WHAT THE TASK REQUIRES:
Write out each record exactly and skip every image.
------------------------------------------------------------
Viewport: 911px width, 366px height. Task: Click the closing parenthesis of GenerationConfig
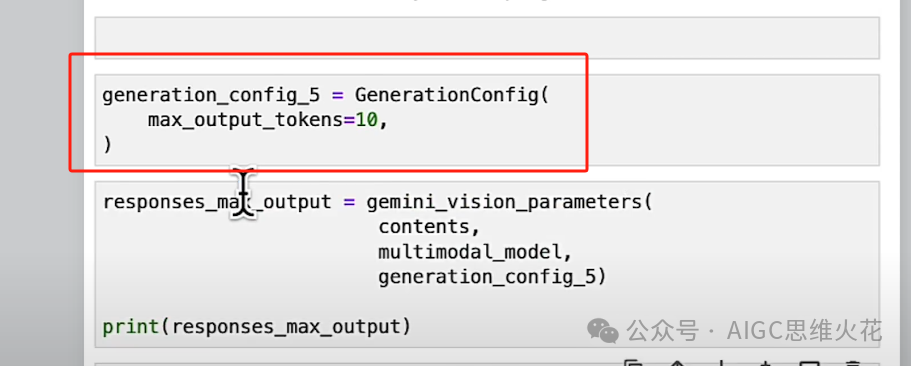click(107, 145)
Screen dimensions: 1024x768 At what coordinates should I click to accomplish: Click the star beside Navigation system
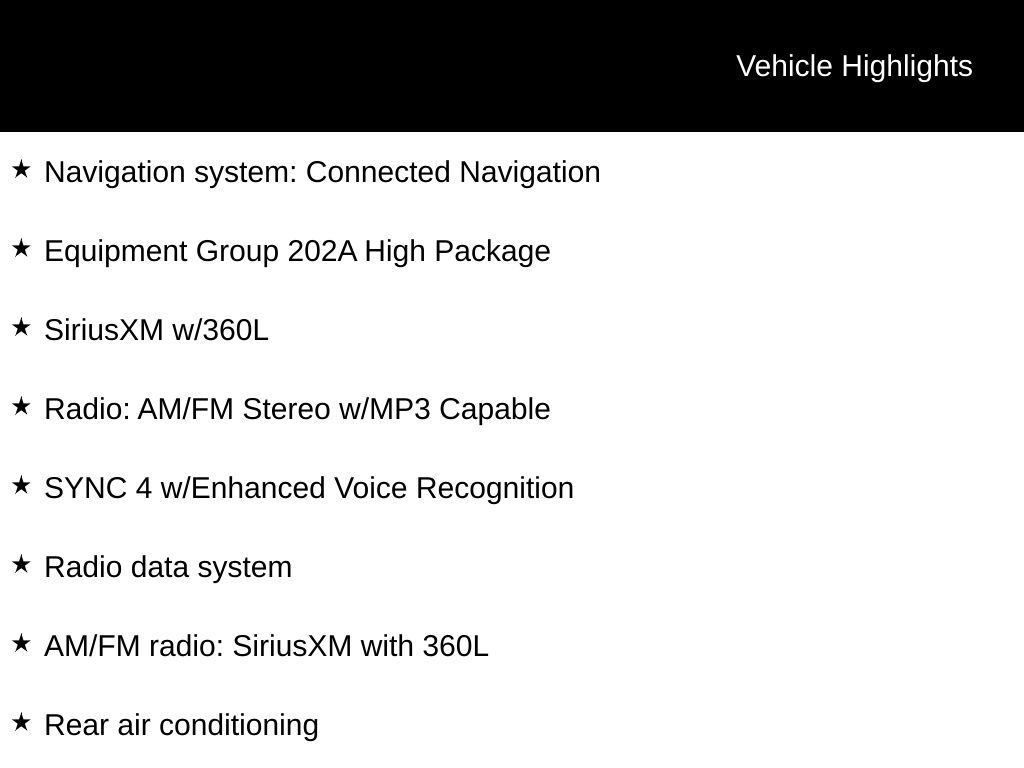21,170
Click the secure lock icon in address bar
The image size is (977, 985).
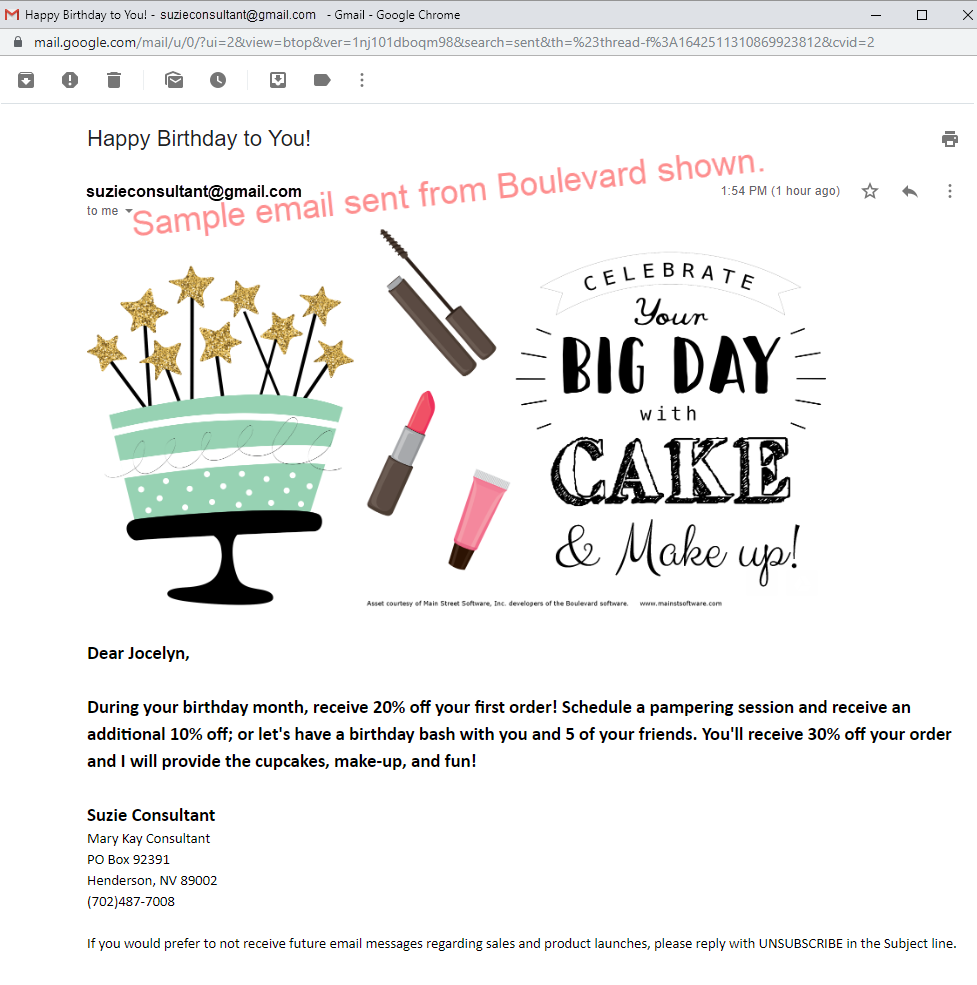pos(18,42)
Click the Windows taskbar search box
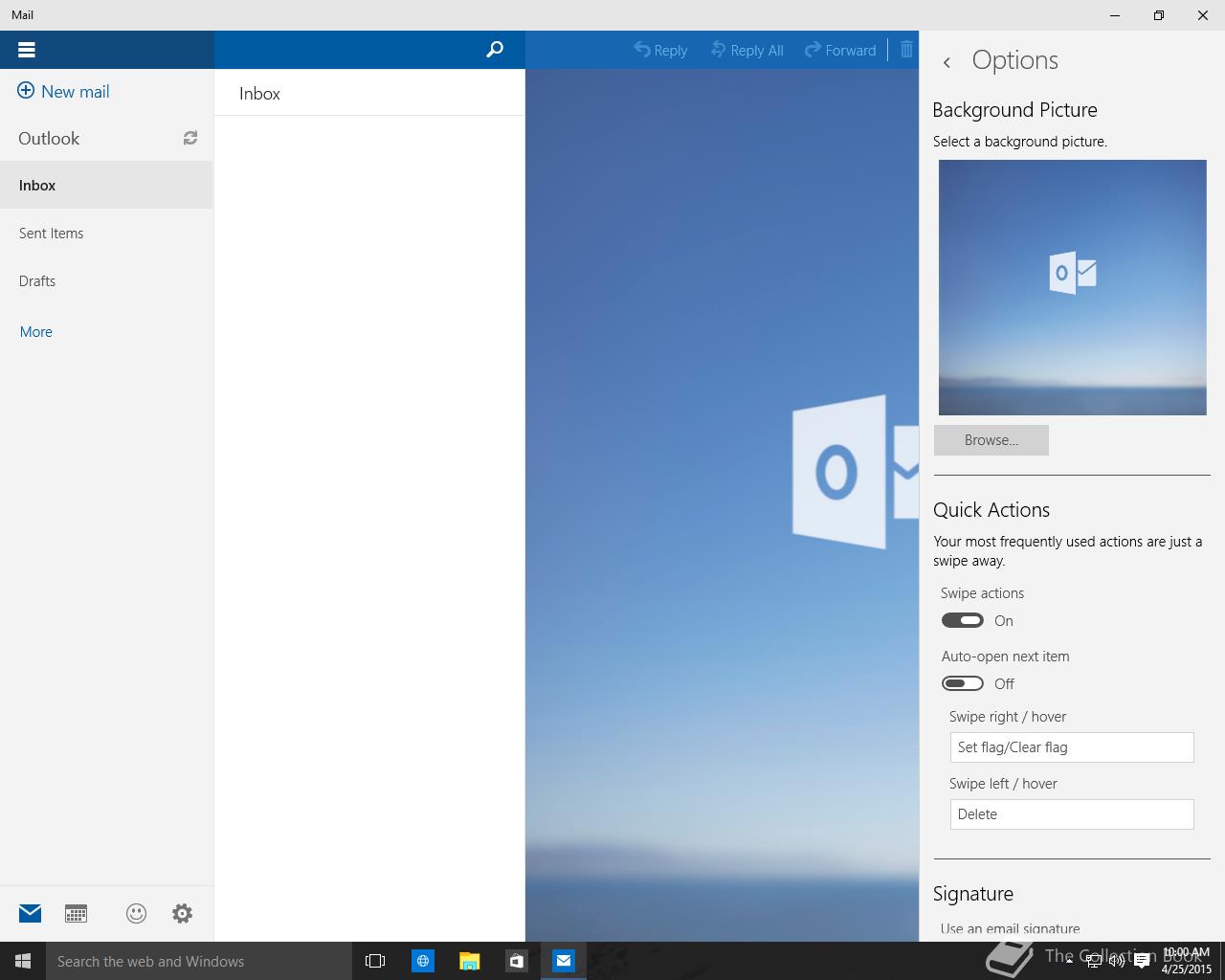This screenshot has height=980, width=1225. click(199, 961)
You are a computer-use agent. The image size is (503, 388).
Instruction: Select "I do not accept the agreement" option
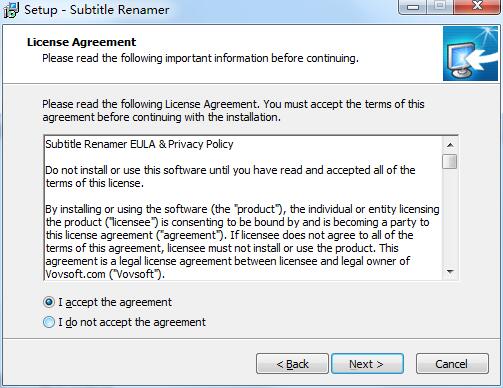click(x=49, y=322)
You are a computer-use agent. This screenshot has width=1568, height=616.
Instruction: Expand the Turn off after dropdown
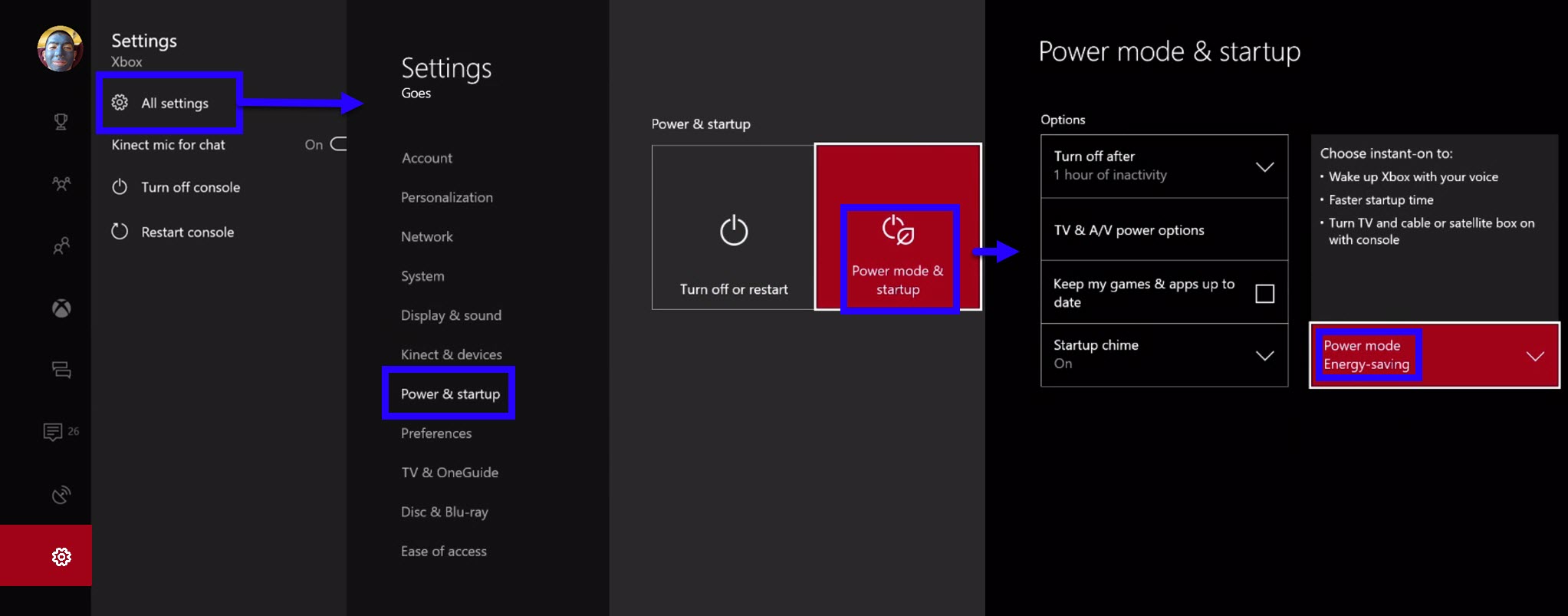(x=1264, y=166)
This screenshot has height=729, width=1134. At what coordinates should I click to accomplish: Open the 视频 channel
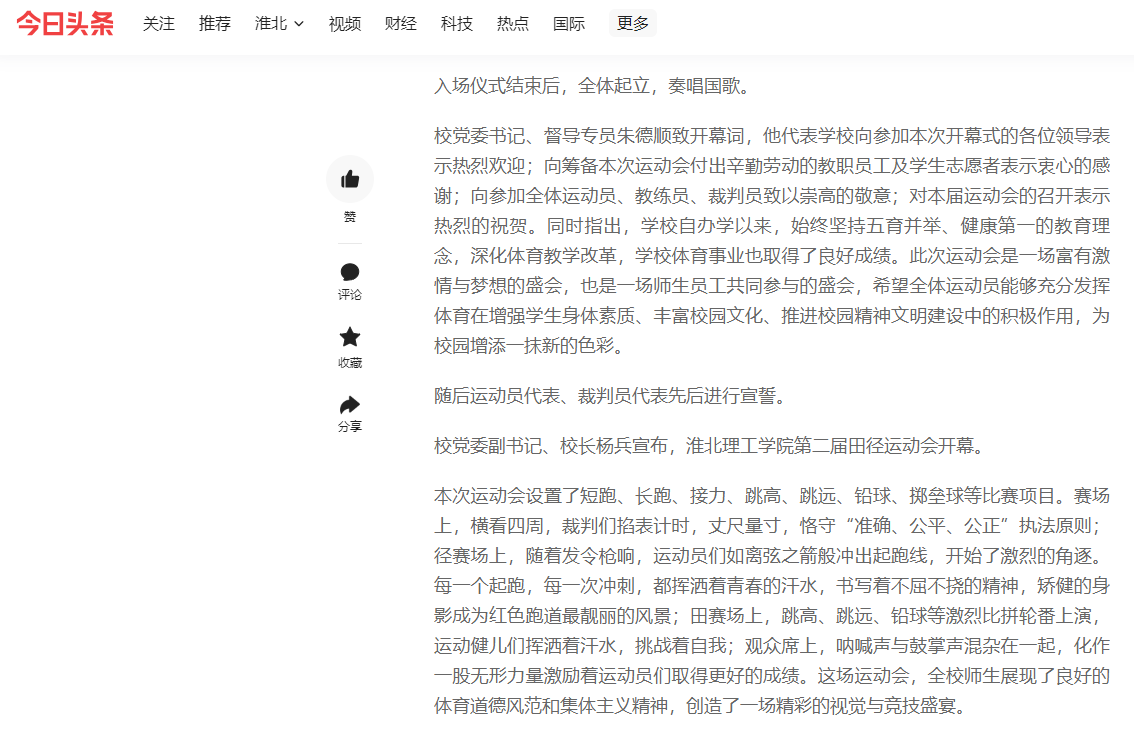point(344,24)
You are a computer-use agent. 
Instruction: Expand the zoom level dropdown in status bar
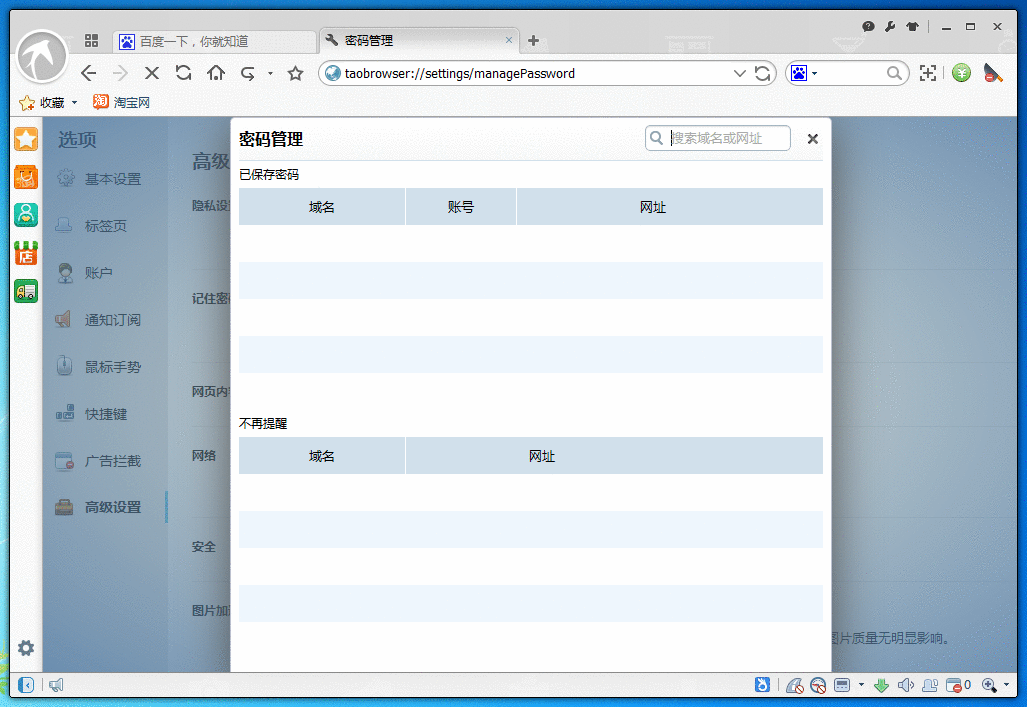tap(1006, 685)
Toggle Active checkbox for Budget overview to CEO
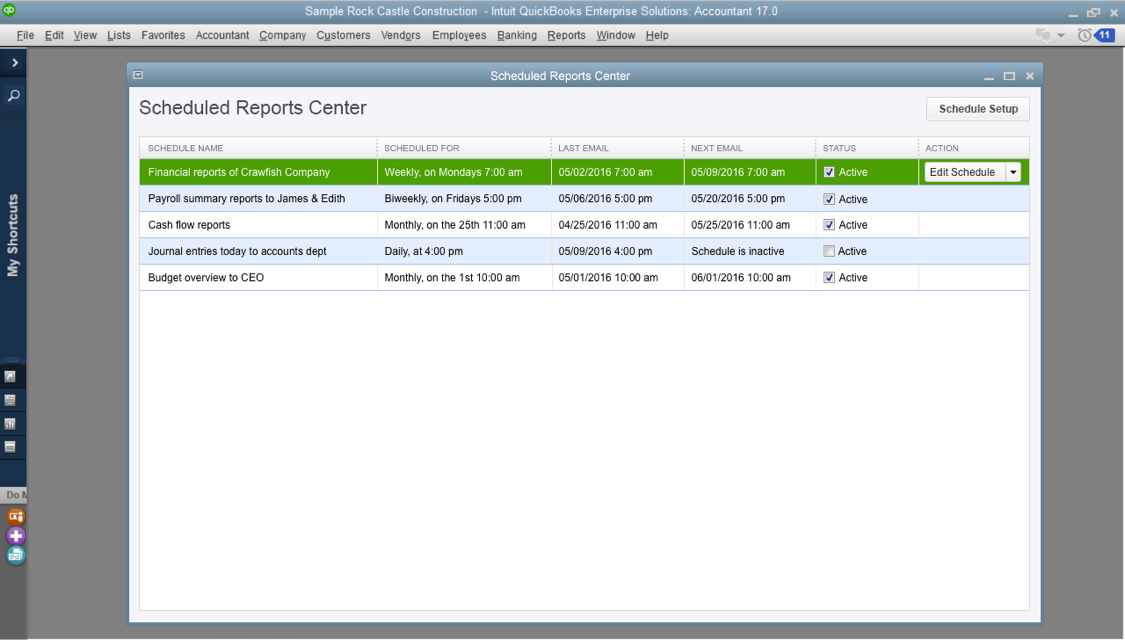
------------------------------------------------------------
RESULT OF THE TASK:
Viewport: 911px width, 366px height. Task: Click the closing parenthesis of GenerationConfig
click(107, 145)
Screen dimensions: 1024x768 At what coordinates should I click to accomplish: Click the star beside Navigation system
21,170
Click the secure lock icon in address bar
The image size is (977, 985).
pos(18,42)
Click the Windows taskbar search box
This screenshot has height=980, width=1225. click(199, 961)
You are a computer-use agent. The image size is (503, 388).
Instruction: Select "I do not accept the agreement" option
click(x=49, y=322)
You are a computer-use agent. This screenshot has width=1568, height=616.
Instruction: Expand the Turn off after dropdown
(x=1264, y=166)
This screenshot has height=729, width=1134. At what coordinates should I click to accomplish: Open the 视频 channel
point(344,24)
You are a computer-use agent. 
Instruction: Expand the zoom level dropdown in status bar
tap(1006, 685)
Toggle Active checkbox for Budget overview to CEO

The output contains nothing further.